** Work instruction **
A complete and exact copy of the data below is the task.
- Opening Delimiter -
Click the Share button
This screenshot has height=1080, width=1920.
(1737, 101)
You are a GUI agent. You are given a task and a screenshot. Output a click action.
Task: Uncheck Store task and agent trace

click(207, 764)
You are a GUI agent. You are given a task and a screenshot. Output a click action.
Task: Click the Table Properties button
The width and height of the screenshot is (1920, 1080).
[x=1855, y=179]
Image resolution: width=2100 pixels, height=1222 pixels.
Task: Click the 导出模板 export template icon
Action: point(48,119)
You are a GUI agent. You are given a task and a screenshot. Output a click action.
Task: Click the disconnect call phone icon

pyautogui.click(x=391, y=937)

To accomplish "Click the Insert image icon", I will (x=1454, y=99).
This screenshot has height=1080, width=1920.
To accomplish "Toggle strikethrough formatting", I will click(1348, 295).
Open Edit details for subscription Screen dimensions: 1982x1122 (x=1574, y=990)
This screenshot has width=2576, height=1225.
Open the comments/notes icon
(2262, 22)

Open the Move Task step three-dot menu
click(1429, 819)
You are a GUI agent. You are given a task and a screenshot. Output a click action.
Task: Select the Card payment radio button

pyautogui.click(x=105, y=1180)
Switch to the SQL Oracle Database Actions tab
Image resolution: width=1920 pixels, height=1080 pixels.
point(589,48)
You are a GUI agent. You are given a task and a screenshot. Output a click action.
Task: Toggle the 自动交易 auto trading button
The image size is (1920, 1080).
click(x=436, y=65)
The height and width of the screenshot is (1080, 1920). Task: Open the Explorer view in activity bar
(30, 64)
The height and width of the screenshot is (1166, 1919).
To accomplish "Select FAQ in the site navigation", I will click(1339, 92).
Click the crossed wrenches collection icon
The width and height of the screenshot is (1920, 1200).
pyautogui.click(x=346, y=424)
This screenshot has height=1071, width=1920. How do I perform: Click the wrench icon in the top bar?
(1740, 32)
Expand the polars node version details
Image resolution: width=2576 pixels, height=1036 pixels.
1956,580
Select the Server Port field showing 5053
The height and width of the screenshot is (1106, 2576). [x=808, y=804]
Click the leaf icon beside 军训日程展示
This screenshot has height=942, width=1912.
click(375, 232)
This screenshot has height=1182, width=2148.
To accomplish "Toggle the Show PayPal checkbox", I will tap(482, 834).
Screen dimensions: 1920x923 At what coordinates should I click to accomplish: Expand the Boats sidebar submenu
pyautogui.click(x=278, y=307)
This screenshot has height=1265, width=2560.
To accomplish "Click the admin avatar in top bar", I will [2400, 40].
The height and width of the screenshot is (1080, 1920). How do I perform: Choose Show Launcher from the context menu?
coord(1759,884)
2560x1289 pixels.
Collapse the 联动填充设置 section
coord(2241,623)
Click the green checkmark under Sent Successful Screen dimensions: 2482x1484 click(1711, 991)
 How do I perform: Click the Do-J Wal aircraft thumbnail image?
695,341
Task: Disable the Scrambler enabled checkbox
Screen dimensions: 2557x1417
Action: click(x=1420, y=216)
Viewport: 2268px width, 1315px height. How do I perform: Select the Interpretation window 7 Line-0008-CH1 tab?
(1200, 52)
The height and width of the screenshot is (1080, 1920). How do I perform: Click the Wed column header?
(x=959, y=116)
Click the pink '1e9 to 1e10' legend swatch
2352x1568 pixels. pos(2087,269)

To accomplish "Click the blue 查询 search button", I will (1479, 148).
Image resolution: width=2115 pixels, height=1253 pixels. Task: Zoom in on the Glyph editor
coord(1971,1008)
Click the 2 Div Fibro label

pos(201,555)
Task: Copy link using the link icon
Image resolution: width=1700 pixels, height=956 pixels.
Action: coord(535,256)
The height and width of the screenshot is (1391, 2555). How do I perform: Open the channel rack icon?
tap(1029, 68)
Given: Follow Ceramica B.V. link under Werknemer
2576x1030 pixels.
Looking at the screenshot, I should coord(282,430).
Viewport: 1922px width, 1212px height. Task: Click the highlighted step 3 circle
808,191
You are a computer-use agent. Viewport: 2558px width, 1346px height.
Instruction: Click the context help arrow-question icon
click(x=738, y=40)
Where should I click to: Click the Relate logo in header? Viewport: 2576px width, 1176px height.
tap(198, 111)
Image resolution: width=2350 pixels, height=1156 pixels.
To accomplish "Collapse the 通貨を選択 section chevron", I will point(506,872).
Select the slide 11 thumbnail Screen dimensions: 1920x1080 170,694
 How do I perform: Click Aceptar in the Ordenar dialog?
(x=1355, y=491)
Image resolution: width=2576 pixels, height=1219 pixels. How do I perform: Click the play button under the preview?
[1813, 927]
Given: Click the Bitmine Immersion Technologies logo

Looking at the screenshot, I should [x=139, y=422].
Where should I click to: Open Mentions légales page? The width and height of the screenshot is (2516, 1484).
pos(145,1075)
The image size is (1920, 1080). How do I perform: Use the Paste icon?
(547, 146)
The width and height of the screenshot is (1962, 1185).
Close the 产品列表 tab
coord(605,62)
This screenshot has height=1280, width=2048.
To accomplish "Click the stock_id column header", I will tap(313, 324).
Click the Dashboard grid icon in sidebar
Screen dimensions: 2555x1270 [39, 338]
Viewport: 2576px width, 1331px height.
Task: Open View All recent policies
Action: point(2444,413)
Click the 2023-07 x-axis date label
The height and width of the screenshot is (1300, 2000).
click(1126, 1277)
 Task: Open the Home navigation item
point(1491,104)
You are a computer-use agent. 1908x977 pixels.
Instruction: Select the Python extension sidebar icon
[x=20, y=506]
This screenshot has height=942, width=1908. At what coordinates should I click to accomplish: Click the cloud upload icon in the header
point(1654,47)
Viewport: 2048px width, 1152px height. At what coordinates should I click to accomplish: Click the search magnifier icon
- Closing Delimiter -
** Output of the task **
Click the Share button
This screenshot has height=1080, width=1920.
(1737, 101)
You are a GUI agent. You are given a task and a screenshot. Output a click action.
Task: Uncheck Store task and agent trace

click(207, 764)
You are a GUI agent. You are given a task and a screenshot. Output a click action.
Task: Click the Table Properties button
The width and height of the screenshot is (1920, 1080).
[x=1855, y=179]
Image resolution: width=2100 pixels, height=1222 pixels.
Task: Click the 导出模板 export template icon
Action: point(48,119)
You are a GUI agent. You are given a task and a screenshot. Output a click action.
Task: Click the disconnect call phone icon

pyautogui.click(x=391, y=937)

To accomplish "Click the Insert image icon", I will (x=1454, y=99).
This screenshot has height=1080, width=1920.
To accomplish "Toggle strikethrough formatting", I will click(1348, 295).
Open Edit details for subscription Screen dimensions: 1982x1122 (x=1574, y=990)
This screenshot has width=2576, height=1225.
Open the comments/notes icon
(2262, 22)

Open the Move Task step three-dot menu
click(1429, 819)
You are a GUI agent. You are given a task and a screenshot. Output a click action.
Task: Select the Card payment radio button

pyautogui.click(x=105, y=1180)
Switch to the SQL Oracle Database Actions tab
Image resolution: width=1920 pixels, height=1080 pixels.
point(589,48)
You are a GUI agent. You are given a task and a screenshot. Output a click action.
Task: Toggle the 自动交易 auto trading button
The image size is (1920, 1080).
click(x=436, y=65)
The height and width of the screenshot is (1080, 1920). Task: Open the Explorer view in activity bar
(30, 64)
The height and width of the screenshot is (1166, 1919).
To accomplish "Select FAQ in the site navigation", I will click(1339, 92).
Click the crossed wrenches collection icon
The width and height of the screenshot is (1920, 1200).
pyautogui.click(x=346, y=424)
This screenshot has height=1071, width=1920. How do I perform: Click the wrench icon in the top bar?
(1740, 32)
Expand the polars node version details
Image resolution: width=2576 pixels, height=1036 pixels.
1956,580
Select the Server Port field showing 5053
The height and width of the screenshot is (1106, 2576). [x=808, y=804]
Click the leaf icon beside 军训日程展示
This screenshot has height=942, width=1912.
click(375, 232)
This screenshot has height=1182, width=2148.
To accomplish "Toggle the Show PayPal checkbox", I will tap(482, 834).
Screen dimensions: 1920x923 At what coordinates should I click to accomplish: Expand the Boats sidebar submenu
pyautogui.click(x=278, y=307)
This screenshot has height=1265, width=2560.
To accomplish "Click the admin avatar in top bar", I will [2400, 40].
The height and width of the screenshot is (1080, 1920). How do I perform: Choose Show Launcher from the context menu?
coord(1759,884)
2560x1289 pixels.
Collapse the 联动填充设置 section
coord(2241,623)
Click the green checkmark under Sent Successful Screen dimensions: 2482x1484 click(1711, 991)
 How do I perform: Click the Do-J Wal aircraft thumbnail image?
695,341
Task: Disable the Scrambler enabled checkbox
Screen dimensions: 2557x1417
Action: click(x=1420, y=216)
Viewport: 2268px width, 1315px height. How do I perform: Select the Interpretation window 7 Line-0008-CH1 tab?
(1200, 52)
The height and width of the screenshot is (1080, 1920). How do I perform: Click the Wed column header?
(x=959, y=116)
Click the pink '1e9 to 1e10' legend swatch
2352x1568 pixels. pos(2087,269)

To accomplish "Click the blue 查询 search button", I will (1479, 148).
Image resolution: width=2115 pixels, height=1253 pixels. Task: Zoom in on the Glyph editor
coord(1971,1008)
Click the 2 Div Fibro label

pos(201,555)
Task: Copy link using the link icon
Image resolution: width=1700 pixels, height=956 pixels.
Action: coord(535,256)
The height and width of the screenshot is (1391, 2555). How do I perform: Open the channel rack icon?
tap(1029, 68)
Given: Follow Ceramica B.V. link under Werknemer
2576x1030 pixels.
Looking at the screenshot, I should coord(282,430).
Viewport: 1922px width, 1212px height. Task: Click the highlighted step 3 circle
808,191
You are a computer-use agent. Viewport: 2558px width, 1346px height.
Instruction: Click the context help arrow-question icon
click(x=738, y=40)
Where should I click to: Click the Relate logo in header? Viewport: 2576px width, 1176px height.
tap(198, 111)
Image resolution: width=2350 pixels, height=1156 pixels.
To accomplish "Collapse the 通貨を選択 section chevron", I will point(506,872).
Select the slide 11 thumbnail Screen dimensions: 1920x1080 170,694
 How do I perform: Click Aceptar in the Ordenar dialog?
(x=1355, y=491)
Image resolution: width=2576 pixels, height=1219 pixels. How do I perform: Click the play button under the preview?
[1813, 927]
Given: Click the Bitmine Immersion Technologies logo

Looking at the screenshot, I should [x=139, y=422].
Where should I click to: Open Mentions légales page? The width and height of the screenshot is (2516, 1484).
pos(145,1075)
The image size is (1920, 1080). How do I perform: Use the Paste icon?
(547, 146)
The width and height of the screenshot is (1962, 1185).
Close the 产品列表 tab
coord(605,62)
This screenshot has height=1280, width=2048.
To accomplish "Click the stock_id column header", I will tap(313, 324).
Click the Dashboard grid icon in sidebar
Screen dimensions: 2555x1270 [39, 338]
Viewport: 2576px width, 1331px height.
Task: Open View All recent policies
Action: point(2444,413)
Click the 2023-07 x-axis date label
The height and width of the screenshot is (1300, 2000).
click(1126, 1277)
 Task: Open the Home navigation item
point(1491,104)
You are a computer-use agent. 1908x977 pixels.
Instruction: Select the Python extension sidebar icon
[x=20, y=506]
This screenshot has height=942, width=1908. At what coordinates should I click to accomplish: Click the cloud upload icon in the header
point(1654,47)
Viewport: 2048px width, 1152px height. At what coordinates should I click to accomplish: Click the search magnifier icon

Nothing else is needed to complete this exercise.